Exponential Moving Average
Our exponential moving average is simpler to implement. Again, we use template metaprogramming to make it easier to declare a filter of different types.
template <typename Small, typename Medium, typename Large>
class LowPassFilter {
public:
LowPassFilter(Medium start) : m_present_value(start){}
static constexpr Medium small_max() { return 1 << (8 * sizeof(Small)); }
LowPassFilter &set_alpha(Small value) {
m_alpha = value;
return *this;
}
LowPassFilter &calculate(Medium in) {
//this needs to be carefully coded to ensure the
//integer math doesn't have any overflow issues
intlarge tmp0;
tmp0 = (Large)in * (m_alpha) +
(Large)m_present_value * (small_max() - m_alpha);
m_present_value = (Medium)(((Large)tmp0 + (Large)small_max()) >>
(sizeof(Small) * 8));
return *this;
}
LowPassFilter &reset(Medium v) {
m_present_value = v;
return *this;
}
Medium present_value() const { return m_present_value; }
private:
Medium m_present_value;
Small m_alpha;
};
The float/double version is less complex because we don’t have to worry about optimizing the integer math.

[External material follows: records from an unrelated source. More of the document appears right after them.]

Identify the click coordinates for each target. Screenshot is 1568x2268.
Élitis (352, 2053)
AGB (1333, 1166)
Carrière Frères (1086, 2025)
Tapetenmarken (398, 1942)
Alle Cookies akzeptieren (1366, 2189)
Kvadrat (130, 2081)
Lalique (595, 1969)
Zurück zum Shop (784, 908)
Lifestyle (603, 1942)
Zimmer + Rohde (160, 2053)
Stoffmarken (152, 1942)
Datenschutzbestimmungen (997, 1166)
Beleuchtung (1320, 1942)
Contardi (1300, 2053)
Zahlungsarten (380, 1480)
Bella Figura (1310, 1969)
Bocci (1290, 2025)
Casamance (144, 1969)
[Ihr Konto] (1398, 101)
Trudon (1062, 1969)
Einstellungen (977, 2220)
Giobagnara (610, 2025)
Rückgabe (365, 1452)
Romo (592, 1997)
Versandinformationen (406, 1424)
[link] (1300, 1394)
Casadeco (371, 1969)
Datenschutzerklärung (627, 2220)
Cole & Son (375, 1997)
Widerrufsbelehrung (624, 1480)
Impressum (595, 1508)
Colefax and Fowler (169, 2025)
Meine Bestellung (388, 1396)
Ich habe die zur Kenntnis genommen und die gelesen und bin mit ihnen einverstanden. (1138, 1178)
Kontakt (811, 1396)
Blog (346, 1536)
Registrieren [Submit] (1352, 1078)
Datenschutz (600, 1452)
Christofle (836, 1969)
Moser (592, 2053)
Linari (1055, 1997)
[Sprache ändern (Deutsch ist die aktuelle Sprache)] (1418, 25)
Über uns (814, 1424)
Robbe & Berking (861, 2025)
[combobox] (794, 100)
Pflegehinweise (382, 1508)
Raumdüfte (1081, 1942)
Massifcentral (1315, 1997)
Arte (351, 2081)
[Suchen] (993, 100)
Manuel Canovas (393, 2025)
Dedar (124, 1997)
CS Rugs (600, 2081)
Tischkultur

template<typename Type> class LowPassFilterFloat {
public:
LowPassFilterFloat(Type start = {});
LowPassFilterFloat &set_alpha(Type value) {
m_alpha = value;
return *this;
}
float calculate_alpha(Type sampling_frequency, Type magnitude = 0.5f);
LowPassFilterFloat &reset(Type start){
m_present_value = start;
return *this;
}
LowPassFilterFloat &calculate(Type in){
m_present_value = in * (m_alpha) + m_present_value * (1.0f - m_alpha);
return *this;
}
private:
Type m_alpha;
};
Now let’s look at how these can be used:
int main(){
{
//this will let us filter up to 16-bit values coming in to the
//ADC using integer math
LowPassFilter<u8, u16, u32> filter;
filter.set_alpha(128); //alpha is from 0 to 255 based on the Small type (u8)
for(int i=0; i < 1000; i++){
const auto input = read_adc_u16();
if (i == 0 ){
//set the filter to the first value to speed up the settling process
filter.reset(input);
}
const auto value = filter.calculate(input).present_value();
printf("Filter value is %u\n", value);
}
}
{
//It is easy to change the filter taps/type
LowPassFilterFloat<float> another_filter;
for(int i=0; i < 1000; i++){
const auto input = read_adc_float();
if (i == 0 ){
//set the filter to the first value to speed up the settling process
another_filter.reset(input);
}
const auto value = another_filter.calculate(input).present_value();
printf("Filter value is %0.3f\n", value);
}
}
}
The End
We looked at two types of low pass filters one having an FIR and the other an IIR. The code above was extracted from this repository which contains a couple more filter types. If you learn about a few different filters (IIR high pass, Biquad), you can use this approach to have an excellent toolbox for manipulating all types of signals.